`nnul/sqlchat`: A Conversational AI for SQL Generation

This repository contains sqlchat, a powerful and efficient language model designed specifically for Text-to-SQL tasks. It can understand natural language questions and database schemas to generate accurate SQL queries, including complex statements for creating and managing tables (Data Definition Language).

This model is provided as a standalone 4-bit quantized model, optimized for easy deployment and high-performance, low-resource inference. It was built using the Unsloth library to ensure maximum speed and memory efficiency.

Model Capabilities

Natural Language to SQL: Translates complex English questions into executable SQL queries.
Schema-Aware: Understands CREATE TABLE contexts provided in the prompt to generate relevant queries.
DDL Generation: Capable of generating CREATE TABLE statements, including constraints like PRIMARY KEY and FOREIGN KEY relationships.
Complex Query Logic: Successfully handles JOINs, aggregations (COUNT, MAX), and sorting (ORDER BY ... LIMIT).

How to Use

The easiest way to use sqlchat is with the Unsloth library, which will ensure you get the best performance.

Prerequisites

First, install the necessary libraries.

pip install unsloth
pip install "torch>=2.3.1"

Running Inference

Here is a simple, reusable Python script to run inference with the model.

import torch
from unsloth import FastLanguageModel
from transformers import TextStreamer

# Load the sqlchat model from the Hugging Face Hub
# This is a standalone 4-bit model, so we load it as such.
print("Loading sqlchat model...")
model, tokenizer = FastLanguageModel.from_pretrained(
    model_name="nnul/sqlchat",
    max_seq_length=4096,
    dtype=None,
    load_in_4bit=True,
)
print("Model loaded successfully.")

# This call optimizes the model for the fastest possible inference.
FastLanguageModel.for_inference(model)

def generate_sql(instruction: str, context: str = ""):
    """
    A helper function to generate SQL from a natural language prompt.
    """

◆ Dataset:
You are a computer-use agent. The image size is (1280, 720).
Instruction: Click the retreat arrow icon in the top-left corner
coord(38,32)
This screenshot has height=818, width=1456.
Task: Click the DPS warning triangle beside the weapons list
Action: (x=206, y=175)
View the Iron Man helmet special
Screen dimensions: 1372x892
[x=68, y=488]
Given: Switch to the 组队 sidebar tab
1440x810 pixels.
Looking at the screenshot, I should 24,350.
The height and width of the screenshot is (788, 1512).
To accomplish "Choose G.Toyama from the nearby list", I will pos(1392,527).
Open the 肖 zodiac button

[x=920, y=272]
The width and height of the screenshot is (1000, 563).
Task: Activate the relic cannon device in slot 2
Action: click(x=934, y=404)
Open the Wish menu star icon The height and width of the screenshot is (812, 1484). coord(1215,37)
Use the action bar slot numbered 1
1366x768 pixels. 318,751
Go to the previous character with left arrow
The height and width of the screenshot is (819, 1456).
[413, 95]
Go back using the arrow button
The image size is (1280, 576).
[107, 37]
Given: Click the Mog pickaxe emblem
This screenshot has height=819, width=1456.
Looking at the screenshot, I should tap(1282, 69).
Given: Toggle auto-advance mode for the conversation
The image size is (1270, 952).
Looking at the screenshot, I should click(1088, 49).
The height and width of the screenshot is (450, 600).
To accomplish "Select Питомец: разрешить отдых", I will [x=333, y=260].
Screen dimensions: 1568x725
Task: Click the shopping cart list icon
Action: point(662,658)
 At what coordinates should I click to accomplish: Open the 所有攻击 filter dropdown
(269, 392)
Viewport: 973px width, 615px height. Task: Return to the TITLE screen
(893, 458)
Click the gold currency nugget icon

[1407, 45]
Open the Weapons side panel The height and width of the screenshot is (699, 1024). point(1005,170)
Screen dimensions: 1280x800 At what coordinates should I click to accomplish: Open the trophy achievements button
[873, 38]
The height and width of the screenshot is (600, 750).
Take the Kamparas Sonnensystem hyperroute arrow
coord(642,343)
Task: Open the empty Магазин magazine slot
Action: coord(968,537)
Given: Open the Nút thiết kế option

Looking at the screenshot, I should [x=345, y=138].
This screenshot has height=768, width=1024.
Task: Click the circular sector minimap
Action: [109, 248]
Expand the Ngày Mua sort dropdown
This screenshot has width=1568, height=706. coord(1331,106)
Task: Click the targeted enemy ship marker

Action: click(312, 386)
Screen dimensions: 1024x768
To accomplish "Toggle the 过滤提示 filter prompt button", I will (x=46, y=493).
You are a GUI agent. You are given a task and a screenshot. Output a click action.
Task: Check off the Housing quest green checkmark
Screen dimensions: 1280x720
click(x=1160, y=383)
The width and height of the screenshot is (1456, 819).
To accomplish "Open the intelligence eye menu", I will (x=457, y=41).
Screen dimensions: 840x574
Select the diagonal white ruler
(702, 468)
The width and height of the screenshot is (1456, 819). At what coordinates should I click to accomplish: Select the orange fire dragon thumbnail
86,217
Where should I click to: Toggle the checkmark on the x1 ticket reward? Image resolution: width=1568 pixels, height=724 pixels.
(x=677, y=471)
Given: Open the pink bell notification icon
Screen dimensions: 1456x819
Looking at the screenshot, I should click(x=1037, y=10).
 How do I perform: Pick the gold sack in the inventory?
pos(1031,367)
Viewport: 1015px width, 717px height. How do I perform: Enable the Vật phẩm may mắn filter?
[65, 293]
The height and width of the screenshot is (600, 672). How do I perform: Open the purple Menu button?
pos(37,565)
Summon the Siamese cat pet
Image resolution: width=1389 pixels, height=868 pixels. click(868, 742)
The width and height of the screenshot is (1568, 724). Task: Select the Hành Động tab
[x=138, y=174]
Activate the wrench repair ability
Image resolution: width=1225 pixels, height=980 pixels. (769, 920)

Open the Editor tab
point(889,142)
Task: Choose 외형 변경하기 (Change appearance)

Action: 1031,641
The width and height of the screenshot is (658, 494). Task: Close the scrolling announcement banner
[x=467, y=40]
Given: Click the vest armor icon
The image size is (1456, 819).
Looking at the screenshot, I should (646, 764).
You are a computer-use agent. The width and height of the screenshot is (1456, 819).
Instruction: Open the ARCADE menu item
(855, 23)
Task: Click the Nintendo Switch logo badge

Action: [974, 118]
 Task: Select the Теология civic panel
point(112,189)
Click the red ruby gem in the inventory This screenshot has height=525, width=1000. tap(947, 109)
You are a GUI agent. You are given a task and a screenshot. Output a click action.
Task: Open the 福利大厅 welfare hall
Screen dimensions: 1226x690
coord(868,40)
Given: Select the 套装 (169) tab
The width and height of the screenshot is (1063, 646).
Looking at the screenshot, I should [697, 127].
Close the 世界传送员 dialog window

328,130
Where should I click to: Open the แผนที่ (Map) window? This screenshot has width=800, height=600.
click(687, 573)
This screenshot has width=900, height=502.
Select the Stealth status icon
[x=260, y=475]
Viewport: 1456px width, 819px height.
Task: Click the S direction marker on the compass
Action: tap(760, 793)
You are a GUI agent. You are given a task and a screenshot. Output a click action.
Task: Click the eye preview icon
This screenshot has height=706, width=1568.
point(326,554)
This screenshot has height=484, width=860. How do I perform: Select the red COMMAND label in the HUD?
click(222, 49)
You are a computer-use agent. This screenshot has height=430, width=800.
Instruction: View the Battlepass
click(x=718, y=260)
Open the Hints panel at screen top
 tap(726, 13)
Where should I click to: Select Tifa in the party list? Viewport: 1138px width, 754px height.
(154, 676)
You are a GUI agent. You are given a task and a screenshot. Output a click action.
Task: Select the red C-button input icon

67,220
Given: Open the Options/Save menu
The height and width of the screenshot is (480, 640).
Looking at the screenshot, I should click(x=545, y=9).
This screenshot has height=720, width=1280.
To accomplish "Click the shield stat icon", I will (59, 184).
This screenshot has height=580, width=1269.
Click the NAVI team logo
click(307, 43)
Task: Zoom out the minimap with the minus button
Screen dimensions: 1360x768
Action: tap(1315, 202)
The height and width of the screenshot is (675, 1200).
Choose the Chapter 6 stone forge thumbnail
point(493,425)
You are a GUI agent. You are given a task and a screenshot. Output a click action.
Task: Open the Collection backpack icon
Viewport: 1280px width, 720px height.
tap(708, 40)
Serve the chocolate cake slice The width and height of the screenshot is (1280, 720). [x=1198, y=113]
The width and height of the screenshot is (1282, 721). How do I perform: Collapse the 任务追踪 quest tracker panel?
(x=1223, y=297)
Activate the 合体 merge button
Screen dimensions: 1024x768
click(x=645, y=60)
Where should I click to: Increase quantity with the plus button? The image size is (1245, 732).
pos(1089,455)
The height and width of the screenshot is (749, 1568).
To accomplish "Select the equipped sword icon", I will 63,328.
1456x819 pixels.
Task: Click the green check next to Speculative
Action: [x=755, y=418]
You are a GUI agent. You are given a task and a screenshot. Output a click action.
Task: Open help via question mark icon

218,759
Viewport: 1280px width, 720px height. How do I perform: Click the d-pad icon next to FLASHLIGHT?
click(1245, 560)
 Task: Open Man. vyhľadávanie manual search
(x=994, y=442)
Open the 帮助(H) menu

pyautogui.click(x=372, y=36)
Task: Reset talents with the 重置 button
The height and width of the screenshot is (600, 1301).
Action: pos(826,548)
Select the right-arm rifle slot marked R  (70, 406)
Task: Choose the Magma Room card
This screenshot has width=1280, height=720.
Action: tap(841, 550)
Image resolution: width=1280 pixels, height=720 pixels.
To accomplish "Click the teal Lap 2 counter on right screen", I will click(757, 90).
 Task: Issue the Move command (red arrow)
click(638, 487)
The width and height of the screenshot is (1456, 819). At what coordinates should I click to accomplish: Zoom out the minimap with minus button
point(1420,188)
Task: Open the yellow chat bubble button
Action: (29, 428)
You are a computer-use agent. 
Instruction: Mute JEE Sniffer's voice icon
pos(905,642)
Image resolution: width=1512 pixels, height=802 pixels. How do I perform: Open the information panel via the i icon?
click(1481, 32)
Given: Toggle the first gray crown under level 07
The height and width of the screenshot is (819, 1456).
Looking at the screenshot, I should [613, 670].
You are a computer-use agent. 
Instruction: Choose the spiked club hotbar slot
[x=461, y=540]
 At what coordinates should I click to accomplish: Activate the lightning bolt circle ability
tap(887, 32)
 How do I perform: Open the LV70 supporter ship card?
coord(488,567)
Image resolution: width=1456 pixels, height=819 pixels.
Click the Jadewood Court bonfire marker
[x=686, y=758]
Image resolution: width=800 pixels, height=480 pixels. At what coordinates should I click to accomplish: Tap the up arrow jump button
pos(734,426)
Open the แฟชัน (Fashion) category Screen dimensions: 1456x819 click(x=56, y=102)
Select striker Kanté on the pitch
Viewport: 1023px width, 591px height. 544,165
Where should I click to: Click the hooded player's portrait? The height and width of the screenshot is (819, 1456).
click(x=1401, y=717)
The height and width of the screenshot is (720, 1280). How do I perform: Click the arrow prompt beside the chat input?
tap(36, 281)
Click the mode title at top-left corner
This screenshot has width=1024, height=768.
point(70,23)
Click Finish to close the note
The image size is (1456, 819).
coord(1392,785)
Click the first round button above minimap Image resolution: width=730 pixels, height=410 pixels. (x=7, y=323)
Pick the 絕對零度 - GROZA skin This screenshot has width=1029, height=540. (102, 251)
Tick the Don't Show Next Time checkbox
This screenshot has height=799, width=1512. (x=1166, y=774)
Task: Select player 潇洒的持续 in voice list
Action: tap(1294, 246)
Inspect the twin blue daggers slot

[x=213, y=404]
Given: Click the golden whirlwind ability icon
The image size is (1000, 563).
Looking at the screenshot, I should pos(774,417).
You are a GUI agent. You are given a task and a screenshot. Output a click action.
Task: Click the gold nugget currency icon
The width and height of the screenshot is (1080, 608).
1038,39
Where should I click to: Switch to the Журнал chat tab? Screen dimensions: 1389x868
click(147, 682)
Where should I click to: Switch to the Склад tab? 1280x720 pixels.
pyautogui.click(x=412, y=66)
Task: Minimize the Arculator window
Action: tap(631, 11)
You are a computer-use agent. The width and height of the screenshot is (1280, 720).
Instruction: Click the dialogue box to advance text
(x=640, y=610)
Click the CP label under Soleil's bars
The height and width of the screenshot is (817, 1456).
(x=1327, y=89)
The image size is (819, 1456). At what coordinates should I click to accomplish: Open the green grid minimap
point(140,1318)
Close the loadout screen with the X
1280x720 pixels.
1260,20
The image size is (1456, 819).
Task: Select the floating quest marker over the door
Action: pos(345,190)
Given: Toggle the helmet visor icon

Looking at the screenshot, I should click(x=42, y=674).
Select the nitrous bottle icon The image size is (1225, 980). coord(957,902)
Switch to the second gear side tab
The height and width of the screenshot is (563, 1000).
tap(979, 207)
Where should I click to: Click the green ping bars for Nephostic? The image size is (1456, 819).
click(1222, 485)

◆ What this task involves: Write out the sqlchat text above word for word, everything from "Model Capabilities" down to "generate relevant queries.".

◆ Exercise response:
Model Capabilities

Natural Language to SQL: Translates complex English questions into executable SQL queries.
Schema-Aware: Understands CREATE TABLE contexts provided in the prompt to generate relevant queries.